* _EXCERPTED TEXT_
-- Opening Marker --

The relationship between psychoanalysis and psychodynamic therapy is one of the foundational conversations in psychology. Understanding it clarifies how the field has evolved, what different treatment formats offer, and how contemporary clinical work draws on a tradition that continues to develop.
Depth psychology sits at the heart of this conversation. It is the tradition that holds the questions both psychoanalysis and psychodynamic therapy were built to ask: how unconscious life shapes the person, how early relational experience organizes what we expect and what we defend against, and how the therapeutic relationship becomes a space where patterns that have lived in the dark begin to surface. To study depth psychology is to engage the living root system beneath both of these clinical traditions.
Meridian University's psychology programs are grounded in depth-oriented scholarship. The curriculum engages psychodynamic theory, psychoanalytic traditions, and relational dynamics alongside contemporary research and applied training, within a learning environment that treats the practitioner's own development as inseparable from the development of clinical skill.
For those interested in exploring this path, a conversation with an Admissions Advisor can offer clarity about program pathways and areas of focus.
The difference is primarily structural. Psychoanalytic therapy, in its classical form, involves high-frequency sessions (three to five per week), often uses the couch, and centers on free association and intensive transference analysis over an open-ended timeframe. Psychodynamic therapy draws on the same theoretical foundations, attention to unconscious processes, defense mechanisms, internal conflicts, and relational patterns, but is delivered in more flexible formats. Sessions are typically once or twice a week, face-to-face, and may be short-term or long-term depending on clinical need. The theoretical roots are shared. The frame and intensity differ.

-- Closing Marker --

* _SUPPLIED MATERIAL_

-- Opening Marker --

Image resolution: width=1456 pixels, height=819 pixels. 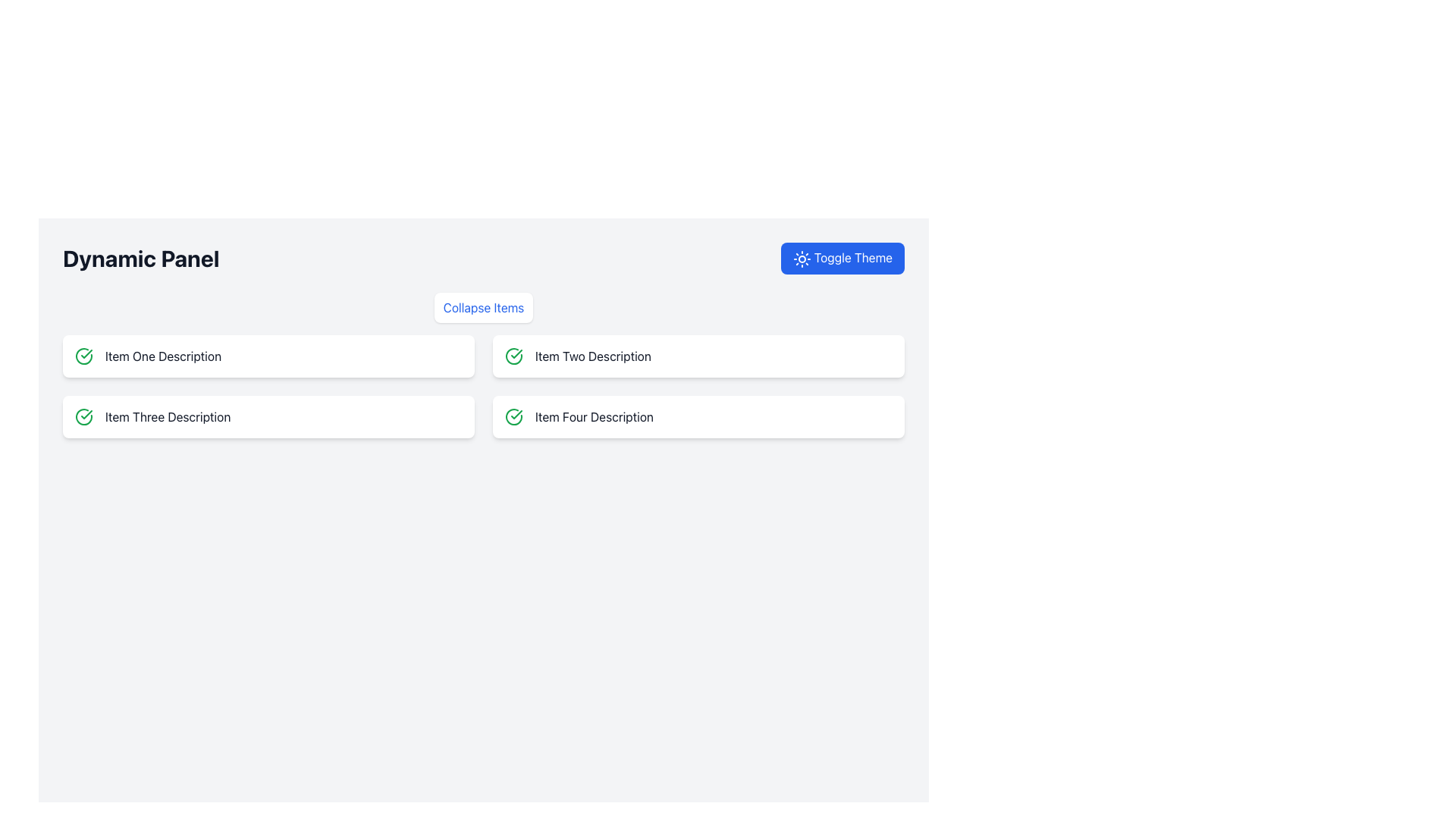 I want to click on the small green checkmark icon located within the larger circular icon, positioned to the left of the text 'Item Four Description' in the bottom-right card, so click(x=516, y=353). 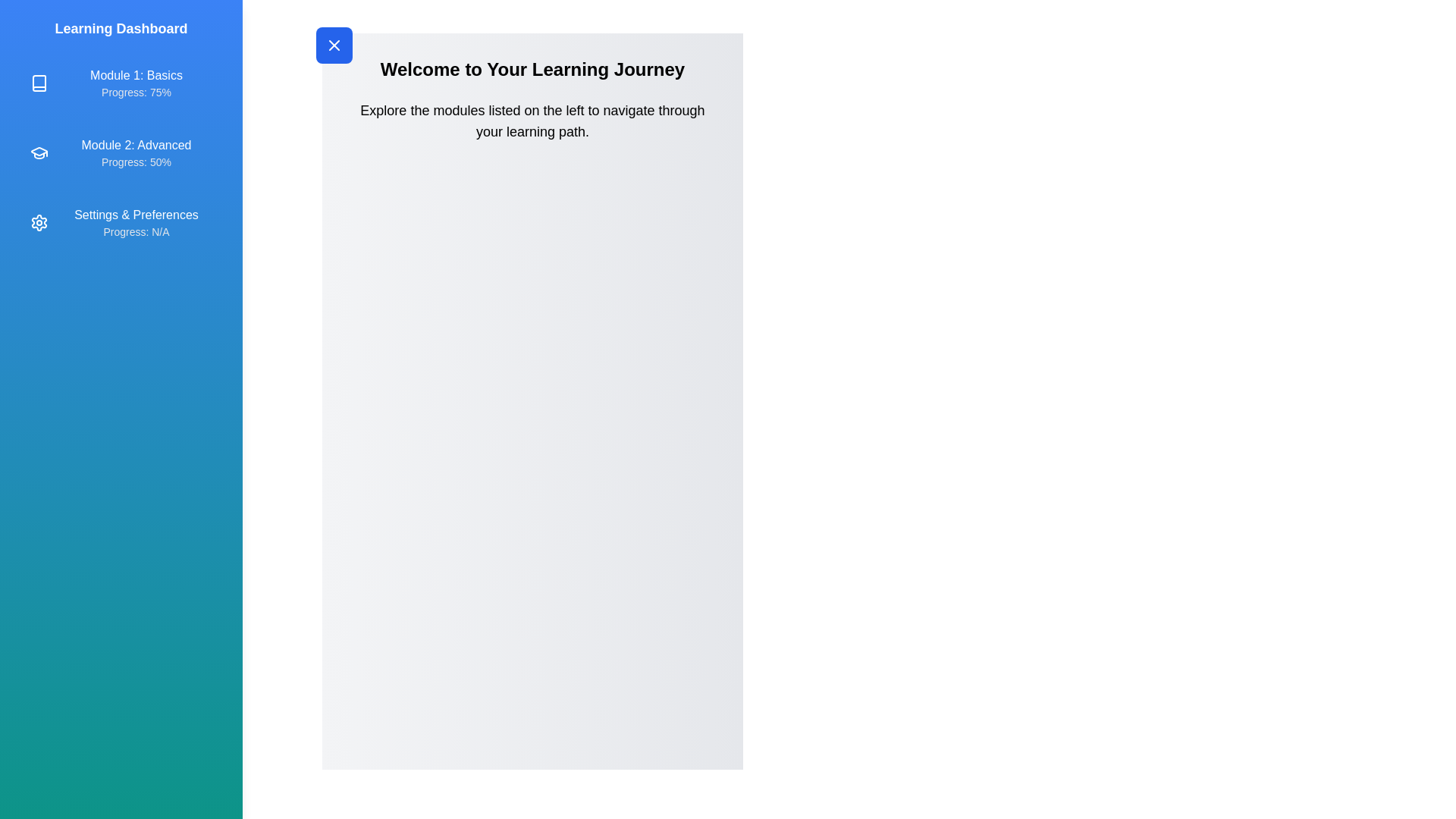 I want to click on the module titled Module 2: Advanced from the list, so click(x=120, y=152).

-- Closing Marker --

* _WORK TASK 1_
According to the passage on psychoanalysis and psychodynamic therapy, how many sessions per week does classical psychoanalytic therapy involve?
* _WORK TASK 2_
Reproduce the passage on psychoanalysis and psychodynamic therapy word for word, starting at the words "Meridian University's psychology" and stopping after "of clinical skill.".
* _WORK TASK 3_
Resume the passage on psychoanalysis and psychodynamic therapy, picking up after its final sentence.

* _WRITTEN REPLY 1_
Three to five sessions per week.

* _WRITTEN REPLY 2_
Meridian University's psychology programs are grounded in depth-oriented scholarship. The curriculum engages psychodynamic theory, psychoanalytic traditions, and relational dynamics alongside contemporary research and applied training, within a learning environment that treats the practitioner's own development as inseparable from the development of clinical skill.

* _WRITTEN REPLY 3_
Psychoanalysis is still practiced. What has changed is its prevalence and visibility relative to other treatment formats. The intensive structure of classical psychoanalysis, multiple sessions per week over several years, makes it less accessible for many people due to time, cost, and availability of trained analysts. As psychodynamic therapies evolved into more flexible formats that could be studied in clinical trials and delivered in broader service contexts, these shorter-term and lower-frequency models became more widely adopted. Psychoanalysis continues as a clinical practice and a training tradition, particularly for people seeking sustained, in-depth exploration of personality patterns and relational dynamics.
Freud's theory is psychoanalytic. He is the originator of psychoanalysis, both as a theory of the mind and as a clinical method. The term "psychodynamic" came later as a broader category that encompasses psychoanalytic theory alongside the many schools and adaptations that developed after Freud, including ego psychology, object relations theory, self psychology, and attachment-informed approaches. Freud's work is the foundation from which the entire psychodynamic tradition grows. Calling his theory psychoanalytic is the most precise description. Calling it psychodynamic is accurate in the broader sense that psychoanalysis is one tradition within the psychodynamic family.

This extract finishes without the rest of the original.